Abu Dhabi, UAEThursday 24 October 2019

What to do when fighters return?

Foreign combatants in Iraq and Syria need a way back into society if they return alive
What should happen to foreigners who join groups like ISIL when it comes time for them to return home? Reuters
What should happen to foreigners who join groups like ISIL when it comes time for them to return home? Reuters

One dilemma posed by foreign fighters travelling to Syria and Iraq to join extremist groups is what should be done if and when they return to their countries of origin. Is the safety of society most likely to be achieved by jailing those who have fought with terror groups or should rehabitiation take precedence over punishment?

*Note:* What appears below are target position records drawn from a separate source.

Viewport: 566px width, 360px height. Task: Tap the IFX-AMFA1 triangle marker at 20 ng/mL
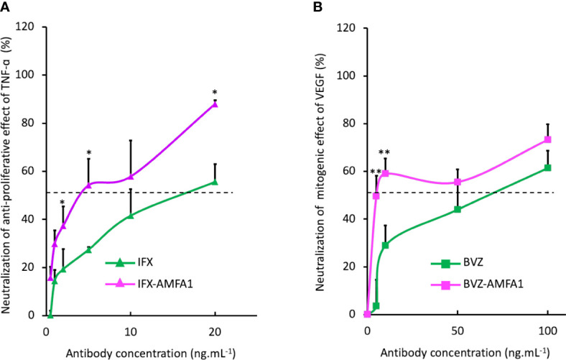(215, 104)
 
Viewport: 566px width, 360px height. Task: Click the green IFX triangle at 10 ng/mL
(131, 216)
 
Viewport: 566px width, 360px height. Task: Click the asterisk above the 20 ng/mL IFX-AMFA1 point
(215, 93)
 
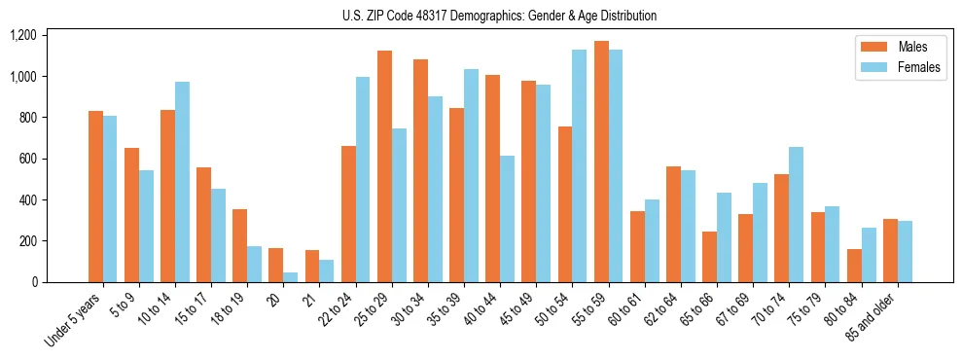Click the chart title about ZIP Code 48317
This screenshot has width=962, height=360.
(499, 16)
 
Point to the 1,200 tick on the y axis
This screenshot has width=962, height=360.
(22, 35)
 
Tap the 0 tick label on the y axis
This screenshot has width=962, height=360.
(36, 282)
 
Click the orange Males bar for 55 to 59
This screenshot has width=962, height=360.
(602, 162)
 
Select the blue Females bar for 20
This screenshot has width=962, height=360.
(291, 277)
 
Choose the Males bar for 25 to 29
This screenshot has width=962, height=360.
(385, 166)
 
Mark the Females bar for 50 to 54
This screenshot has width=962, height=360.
(580, 165)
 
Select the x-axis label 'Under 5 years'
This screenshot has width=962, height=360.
(76, 316)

This issue has been put in focus by the eight-year jail term imposed this week on Ishaq Ahmed. The 24-year-old Norwegian man’s claim that he was involved in humanitarian work was rejected by a court in Norway, which found “beyond any reasonable doubt that he was an armed and active participant in armed forces belonging to both ISIL and Jabhat Al Nusra while he was in Syria”. He is the fourth Norwegian to be jailed this year after returning from Syria and Iraq.

Even if many of those who return will have had their idealistic motivations about joining extremist groups destroyed by the messy and brutal reality of life as a foreign fighter, few would believe that combatants ought to be able to resume life in their home countries without any form of surveillance or oversight. The reality is that some returning fighters will bring back extremist views and battle skills with the intention of wreaking havoc at home – these people deserve no leniency.

But many will not be in that category, and ultimately there must be a path back into society available for them. Driving returners underground, as the heavy jail terms being imposed by Norwegian, German and British courts have a tendency to do, is unlikely to make society safer in the long term. Saudi Arabia has claimed its rehabilitative approach has a 90 per cent success rate.

Returning combatants could have useful intelligence about the militant groups’ operations. Some who return deeply disillusioned ought to be given the opportunity to talk about their experiences and possibly deter others from becoming jihadis, just as George Orwell returning from the Spanish civil war in the 1930s provided similarly salutary lessons for an earlier generation.